* Start PROVIDED ENTRIES *

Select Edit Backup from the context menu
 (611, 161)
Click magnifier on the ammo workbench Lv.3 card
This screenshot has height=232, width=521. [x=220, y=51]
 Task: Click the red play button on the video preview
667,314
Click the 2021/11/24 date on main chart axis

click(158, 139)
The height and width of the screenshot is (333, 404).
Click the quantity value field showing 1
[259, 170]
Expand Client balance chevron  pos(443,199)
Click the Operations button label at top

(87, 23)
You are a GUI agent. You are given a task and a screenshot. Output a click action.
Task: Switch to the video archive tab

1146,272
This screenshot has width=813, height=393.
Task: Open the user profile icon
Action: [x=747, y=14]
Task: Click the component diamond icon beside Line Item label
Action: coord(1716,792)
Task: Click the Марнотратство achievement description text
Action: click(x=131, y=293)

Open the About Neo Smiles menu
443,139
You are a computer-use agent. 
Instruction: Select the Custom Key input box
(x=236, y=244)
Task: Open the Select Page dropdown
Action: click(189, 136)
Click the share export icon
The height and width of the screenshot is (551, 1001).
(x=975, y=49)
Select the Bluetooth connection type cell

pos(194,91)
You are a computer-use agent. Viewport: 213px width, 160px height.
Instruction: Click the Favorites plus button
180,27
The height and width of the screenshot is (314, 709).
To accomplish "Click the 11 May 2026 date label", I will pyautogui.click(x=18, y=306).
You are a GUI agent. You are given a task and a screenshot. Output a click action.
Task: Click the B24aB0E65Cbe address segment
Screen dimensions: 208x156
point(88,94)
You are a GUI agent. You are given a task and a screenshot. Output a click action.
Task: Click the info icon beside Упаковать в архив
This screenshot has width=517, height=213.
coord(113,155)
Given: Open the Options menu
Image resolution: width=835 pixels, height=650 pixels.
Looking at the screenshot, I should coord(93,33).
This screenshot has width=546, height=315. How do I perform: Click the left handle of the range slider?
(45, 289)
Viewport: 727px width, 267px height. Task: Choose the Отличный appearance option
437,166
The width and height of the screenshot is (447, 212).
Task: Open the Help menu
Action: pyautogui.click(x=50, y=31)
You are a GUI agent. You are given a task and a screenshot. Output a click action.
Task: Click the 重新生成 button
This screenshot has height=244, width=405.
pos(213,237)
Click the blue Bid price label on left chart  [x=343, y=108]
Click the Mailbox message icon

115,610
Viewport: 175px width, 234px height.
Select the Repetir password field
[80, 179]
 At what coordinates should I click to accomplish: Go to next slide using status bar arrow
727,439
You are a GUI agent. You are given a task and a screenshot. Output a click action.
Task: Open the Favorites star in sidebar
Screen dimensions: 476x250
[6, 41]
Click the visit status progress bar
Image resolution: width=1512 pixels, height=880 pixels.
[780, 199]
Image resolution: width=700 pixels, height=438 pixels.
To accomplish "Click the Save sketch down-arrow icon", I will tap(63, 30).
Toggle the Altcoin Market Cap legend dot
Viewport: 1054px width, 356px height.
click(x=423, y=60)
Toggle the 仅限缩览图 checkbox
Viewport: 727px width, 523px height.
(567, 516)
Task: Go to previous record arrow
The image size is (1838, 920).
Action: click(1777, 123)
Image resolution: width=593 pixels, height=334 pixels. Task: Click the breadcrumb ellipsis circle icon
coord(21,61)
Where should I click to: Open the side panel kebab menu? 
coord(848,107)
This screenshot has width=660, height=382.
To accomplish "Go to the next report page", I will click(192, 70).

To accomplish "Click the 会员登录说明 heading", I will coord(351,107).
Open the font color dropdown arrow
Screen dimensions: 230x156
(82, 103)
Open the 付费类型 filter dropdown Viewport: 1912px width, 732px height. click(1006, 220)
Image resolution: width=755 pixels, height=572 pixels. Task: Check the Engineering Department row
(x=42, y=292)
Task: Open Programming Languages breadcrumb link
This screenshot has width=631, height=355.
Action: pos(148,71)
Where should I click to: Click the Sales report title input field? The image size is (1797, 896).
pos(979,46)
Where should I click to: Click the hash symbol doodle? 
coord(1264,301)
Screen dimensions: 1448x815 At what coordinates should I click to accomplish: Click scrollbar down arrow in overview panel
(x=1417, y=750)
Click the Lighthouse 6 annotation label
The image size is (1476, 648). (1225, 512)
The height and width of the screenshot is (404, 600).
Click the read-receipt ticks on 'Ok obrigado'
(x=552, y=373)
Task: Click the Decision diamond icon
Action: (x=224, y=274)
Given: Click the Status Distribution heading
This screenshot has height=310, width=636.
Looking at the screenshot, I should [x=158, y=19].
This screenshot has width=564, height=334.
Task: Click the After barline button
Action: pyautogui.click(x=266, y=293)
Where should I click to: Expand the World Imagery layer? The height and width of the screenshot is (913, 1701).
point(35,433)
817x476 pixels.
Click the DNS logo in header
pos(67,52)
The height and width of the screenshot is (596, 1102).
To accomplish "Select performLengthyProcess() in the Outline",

* End PROVIDED ENTRIES *

DIRECTIVE ->
Please recast everything in the records from the line containing "817x476 pixels." down to the end of the records as a Markdown table with the columns Row and Line, leaving out blank lines.

THE ANSWER ->
| Row | Line |
|---|---|
| 1 | 817x476 pixels. |
| 2 | Click the DNS logo in header |
| 3 | pos(67,52) |
| 4 | The height and width of the screenshot is (596, 1102). |
| 5 | To accomplish "Select performLengthyProcess() in the Outline", |